Exercise prompt:
Below is a set of records; restate each one word for word.

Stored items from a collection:
- Opening Delimiter -

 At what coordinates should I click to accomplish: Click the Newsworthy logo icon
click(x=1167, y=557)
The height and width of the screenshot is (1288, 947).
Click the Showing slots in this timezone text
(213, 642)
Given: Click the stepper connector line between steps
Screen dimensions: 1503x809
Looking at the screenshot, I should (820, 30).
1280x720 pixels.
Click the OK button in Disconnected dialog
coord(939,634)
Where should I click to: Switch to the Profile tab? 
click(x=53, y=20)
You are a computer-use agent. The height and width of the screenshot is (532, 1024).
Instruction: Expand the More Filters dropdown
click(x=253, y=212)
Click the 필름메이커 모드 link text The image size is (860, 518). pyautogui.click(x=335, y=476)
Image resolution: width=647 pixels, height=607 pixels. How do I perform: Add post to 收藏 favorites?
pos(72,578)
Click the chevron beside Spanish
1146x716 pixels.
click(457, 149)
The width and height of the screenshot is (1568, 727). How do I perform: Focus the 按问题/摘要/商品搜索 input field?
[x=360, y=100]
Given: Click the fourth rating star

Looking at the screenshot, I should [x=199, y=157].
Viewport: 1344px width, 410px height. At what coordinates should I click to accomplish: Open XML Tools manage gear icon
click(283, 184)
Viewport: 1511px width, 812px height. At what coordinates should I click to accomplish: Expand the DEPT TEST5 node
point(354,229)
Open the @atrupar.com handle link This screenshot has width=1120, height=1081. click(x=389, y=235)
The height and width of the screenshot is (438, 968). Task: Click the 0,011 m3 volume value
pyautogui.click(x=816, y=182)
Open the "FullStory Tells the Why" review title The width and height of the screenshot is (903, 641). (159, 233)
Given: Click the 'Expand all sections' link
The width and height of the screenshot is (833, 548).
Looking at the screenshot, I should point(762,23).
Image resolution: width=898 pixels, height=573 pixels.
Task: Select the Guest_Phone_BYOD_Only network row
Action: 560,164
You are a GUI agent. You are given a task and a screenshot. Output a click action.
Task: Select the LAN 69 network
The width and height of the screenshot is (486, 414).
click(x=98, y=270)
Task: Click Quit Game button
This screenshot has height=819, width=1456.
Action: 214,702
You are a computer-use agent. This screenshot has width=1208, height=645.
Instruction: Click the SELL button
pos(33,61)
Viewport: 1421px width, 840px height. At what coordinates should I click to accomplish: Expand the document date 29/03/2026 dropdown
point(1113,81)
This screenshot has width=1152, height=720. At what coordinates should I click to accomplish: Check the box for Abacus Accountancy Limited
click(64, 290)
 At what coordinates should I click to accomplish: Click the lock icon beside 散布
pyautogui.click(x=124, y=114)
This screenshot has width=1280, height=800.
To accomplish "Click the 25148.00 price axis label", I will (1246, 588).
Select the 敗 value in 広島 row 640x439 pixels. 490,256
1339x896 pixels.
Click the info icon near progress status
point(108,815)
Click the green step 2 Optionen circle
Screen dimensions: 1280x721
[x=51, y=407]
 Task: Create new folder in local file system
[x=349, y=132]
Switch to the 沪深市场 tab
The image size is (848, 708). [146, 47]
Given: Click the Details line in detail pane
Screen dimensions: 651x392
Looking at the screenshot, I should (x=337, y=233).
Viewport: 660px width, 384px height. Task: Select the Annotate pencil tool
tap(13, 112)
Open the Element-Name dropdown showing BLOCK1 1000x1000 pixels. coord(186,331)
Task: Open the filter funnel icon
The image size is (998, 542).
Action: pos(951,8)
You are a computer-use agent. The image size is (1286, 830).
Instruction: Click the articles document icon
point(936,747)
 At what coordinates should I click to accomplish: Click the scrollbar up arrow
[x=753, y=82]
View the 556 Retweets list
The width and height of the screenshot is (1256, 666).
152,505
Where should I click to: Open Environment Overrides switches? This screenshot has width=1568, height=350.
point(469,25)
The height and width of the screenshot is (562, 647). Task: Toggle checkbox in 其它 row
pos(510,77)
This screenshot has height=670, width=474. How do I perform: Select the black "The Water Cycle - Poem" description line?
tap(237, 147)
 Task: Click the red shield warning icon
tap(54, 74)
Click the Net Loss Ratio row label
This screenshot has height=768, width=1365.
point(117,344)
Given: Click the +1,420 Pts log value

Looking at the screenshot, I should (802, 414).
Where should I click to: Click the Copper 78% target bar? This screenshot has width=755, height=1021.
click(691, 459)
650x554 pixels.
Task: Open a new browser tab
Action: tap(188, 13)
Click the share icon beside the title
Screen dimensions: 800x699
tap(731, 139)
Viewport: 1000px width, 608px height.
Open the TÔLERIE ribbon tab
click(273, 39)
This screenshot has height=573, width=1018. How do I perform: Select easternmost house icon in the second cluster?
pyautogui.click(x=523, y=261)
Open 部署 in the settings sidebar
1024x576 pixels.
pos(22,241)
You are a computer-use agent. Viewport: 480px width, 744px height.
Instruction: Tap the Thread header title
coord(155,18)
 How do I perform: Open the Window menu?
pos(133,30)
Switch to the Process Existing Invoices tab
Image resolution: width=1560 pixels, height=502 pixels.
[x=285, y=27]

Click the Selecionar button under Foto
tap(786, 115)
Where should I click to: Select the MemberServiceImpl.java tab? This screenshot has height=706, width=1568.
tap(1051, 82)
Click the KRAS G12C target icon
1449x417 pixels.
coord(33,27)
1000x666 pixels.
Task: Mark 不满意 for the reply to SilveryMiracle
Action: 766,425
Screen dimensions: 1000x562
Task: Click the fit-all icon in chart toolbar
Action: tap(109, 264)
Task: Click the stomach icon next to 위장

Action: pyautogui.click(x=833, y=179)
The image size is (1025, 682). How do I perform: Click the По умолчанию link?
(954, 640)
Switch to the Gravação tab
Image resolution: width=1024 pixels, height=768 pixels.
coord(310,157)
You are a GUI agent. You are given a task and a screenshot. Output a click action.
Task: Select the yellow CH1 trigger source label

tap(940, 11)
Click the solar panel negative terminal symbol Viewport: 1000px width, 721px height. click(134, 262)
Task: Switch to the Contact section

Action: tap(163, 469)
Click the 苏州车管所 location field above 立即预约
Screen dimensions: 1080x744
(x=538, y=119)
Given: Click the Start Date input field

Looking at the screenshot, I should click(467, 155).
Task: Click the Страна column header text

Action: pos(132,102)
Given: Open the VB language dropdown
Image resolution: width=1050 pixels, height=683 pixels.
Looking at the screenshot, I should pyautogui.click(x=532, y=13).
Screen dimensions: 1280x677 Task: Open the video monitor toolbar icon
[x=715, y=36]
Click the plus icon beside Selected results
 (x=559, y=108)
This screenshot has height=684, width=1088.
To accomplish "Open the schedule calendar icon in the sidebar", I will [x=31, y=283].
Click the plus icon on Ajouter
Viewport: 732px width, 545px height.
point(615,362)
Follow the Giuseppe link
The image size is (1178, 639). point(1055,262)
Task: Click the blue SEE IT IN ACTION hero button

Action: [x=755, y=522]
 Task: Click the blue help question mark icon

- Closing Delimiter -

The answer:
 At what coordinates should I click to accomplish: Click the Newsworthy logo icon
click(x=1167, y=557)
The height and width of the screenshot is (1288, 947).
Click the Showing slots in this timezone text
(213, 642)
Given: Click the stepper connector line between steps
Screen dimensions: 1503x809
Looking at the screenshot, I should (820, 30).
1280x720 pixels.
Click the OK button in Disconnected dialog
coord(939,634)
Where should I click to: Switch to the Profile tab? 
click(x=53, y=20)
You are a computer-use agent. The height and width of the screenshot is (532, 1024).
Instruction: Expand the More Filters dropdown
click(x=253, y=212)
Click the 필름메이커 모드 link text The image size is (860, 518). pyautogui.click(x=335, y=476)
Image resolution: width=647 pixels, height=607 pixels. How do I perform: Add post to 收藏 favorites?
pos(72,578)
Click the chevron beside Spanish
1146x716 pixels.
click(457, 149)
The width and height of the screenshot is (1568, 727). How do I perform: Focus the 按问题/摘要/商品搜索 input field?
[x=360, y=100]
Given: Click the fourth rating star

Looking at the screenshot, I should [x=199, y=157].
Viewport: 1344px width, 410px height. At what coordinates should I click to accomplish: Open XML Tools manage gear icon
click(283, 184)
Viewport: 1511px width, 812px height. At what coordinates should I click to accomplish: Expand the DEPT TEST5 node
point(354,229)
Open the @atrupar.com handle link This screenshot has width=1120, height=1081. click(x=389, y=235)
The height and width of the screenshot is (438, 968). Task: Click the 0,011 m3 volume value
pyautogui.click(x=816, y=182)
Open the "FullStory Tells the Why" review title The width and height of the screenshot is (903, 641). (159, 233)
Given: Click the 'Expand all sections' link
The width and height of the screenshot is (833, 548).
Looking at the screenshot, I should point(762,23).
Image resolution: width=898 pixels, height=573 pixels.
Task: Select the Guest_Phone_BYOD_Only network row
Action: 560,164
You are a GUI agent. You are given a task and a screenshot. Output a click action.
Task: Select the LAN 69 network
The width and height of the screenshot is (486, 414).
click(x=98, y=270)
Task: Click Quit Game button
This screenshot has height=819, width=1456.
Action: 214,702
You are a computer-use agent. This screenshot has width=1208, height=645.
Instruction: Click the SELL button
pos(33,61)
Viewport: 1421px width, 840px height. At what coordinates should I click to accomplish: Expand the document date 29/03/2026 dropdown
point(1113,81)
This screenshot has width=1152, height=720. At what coordinates should I click to accomplish: Check the box for Abacus Accountancy Limited
click(64, 290)
 At what coordinates should I click to accomplish: Click the lock icon beside 散布
pyautogui.click(x=124, y=114)
This screenshot has width=1280, height=800.
To accomplish "Click the 25148.00 price axis label", I will (1246, 588).
Select the 敗 value in 広島 row 640x439 pixels. 490,256
1339x896 pixels.
Click the info icon near progress status
point(108,815)
Click the green step 2 Optionen circle
Screen dimensions: 1280x721
[x=51, y=407]
 Task: Create new folder in local file system
[x=349, y=132]
Switch to the 沪深市场 tab
The image size is (848, 708). [146, 47]
Given: Click the Details line in detail pane
Screen dimensions: 651x392
Looking at the screenshot, I should (x=337, y=233).
Viewport: 660px width, 384px height. Task: Select the Annotate pencil tool
tap(13, 112)
Open the Element-Name dropdown showing BLOCK1 1000x1000 pixels. coord(186,331)
Task: Open the filter funnel icon
The image size is (998, 542).
Action: pos(951,8)
You are a computer-use agent. The image size is (1286, 830).
Instruction: Click the articles document icon
point(936,747)
 At what coordinates should I click to accomplish: Click the scrollbar up arrow
[x=753, y=82]
View the 556 Retweets list
The width and height of the screenshot is (1256, 666).
152,505
Where should I click to: Open Environment Overrides switches? This screenshot has width=1568, height=350.
point(469,25)
The height and width of the screenshot is (562, 647). Task: Toggle checkbox in 其它 row
pos(510,77)
This screenshot has height=670, width=474. How do I perform: Select the black "The Water Cycle - Poem" description line?
tap(237, 147)
 Task: Click the red shield warning icon
tap(54, 74)
Click the Net Loss Ratio row label
This screenshot has height=768, width=1365.
point(117,344)
Given: Click the +1,420 Pts log value

Looking at the screenshot, I should (802, 414).
Where should I click to: Click the Copper 78% target bar? This screenshot has width=755, height=1021.
click(691, 459)
650x554 pixels.
Task: Open a new browser tab
Action: tap(188, 13)
Click the share icon beside the title
Screen dimensions: 800x699
tap(731, 139)
Viewport: 1000px width, 608px height.
Open the TÔLERIE ribbon tab
click(273, 39)
This screenshot has height=573, width=1018. How do I perform: Select easternmost house icon in the second cluster?
pyautogui.click(x=523, y=261)
Open 部署 in the settings sidebar
1024x576 pixels.
pos(22,241)
You are a computer-use agent. Viewport: 480px width, 744px height.
Instruction: Tap the Thread header title
coord(155,18)
 How do I perform: Open the Window menu?
pos(133,30)
Switch to the Process Existing Invoices tab
Image resolution: width=1560 pixels, height=502 pixels.
[x=285, y=27]

Click the Selecionar button under Foto
tap(786, 115)
Where should I click to: Select the MemberServiceImpl.java tab? This screenshot has height=706, width=1568.
tap(1051, 82)
Click the KRAS G12C target icon
1449x417 pixels.
coord(33,27)
1000x666 pixels.
Task: Mark 不满意 for the reply to SilveryMiracle
Action: 766,425
Screen dimensions: 1000x562
Task: Click the fit-all icon in chart toolbar
Action: tap(109, 264)
Task: Click the stomach icon next to 위장

Action: pyautogui.click(x=833, y=179)
The image size is (1025, 682). How do I perform: Click the По умолчанию link?
(954, 640)
Switch to the Gravação tab
Image resolution: width=1024 pixels, height=768 pixels.
coord(310,157)
You are a GUI agent. You are given a task and a screenshot. Output a click action.
Task: Select the yellow CH1 trigger source label

tap(940, 11)
Click the solar panel negative terminal symbol Viewport: 1000px width, 721px height. click(134, 262)
Task: Switch to the Contact section

Action: tap(163, 469)
Click the 苏州车管所 location field above 立即预约
Screen dimensions: 1080x744
(x=538, y=119)
Given: Click the Start Date input field

Looking at the screenshot, I should click(467, 155).
Task: Click the Страна column header text

Action: pos(132,102)
Given: Open the VB language dropdown
Image resolution: width=1050 pixels, height=683 pixels.
Looking at the screenshot, I should pyautogui.click(x=532, y=13).
Screen dimensions: 1280x677 Task: Open the video monitor toolbar icon
[x=715, y=36]
Click the plus icon beside Selected results
 (x=559, y=108)
This screenshot has height=684, width=1088.
To accomplish "Open the schedule calendar icon in the sidebar", I will [x=31, y=283].
Click the plus icon on Ajouter
Viewport: 732px width, 545px height.
point(615,362)
Follow the Giuseppe link
The image size is (1178, 639). point(1055,262)
Task: Click the blue SEE IT IN ACTION hero button

Action: [x=755, y=522]
 Task: Click the blue help question mark icon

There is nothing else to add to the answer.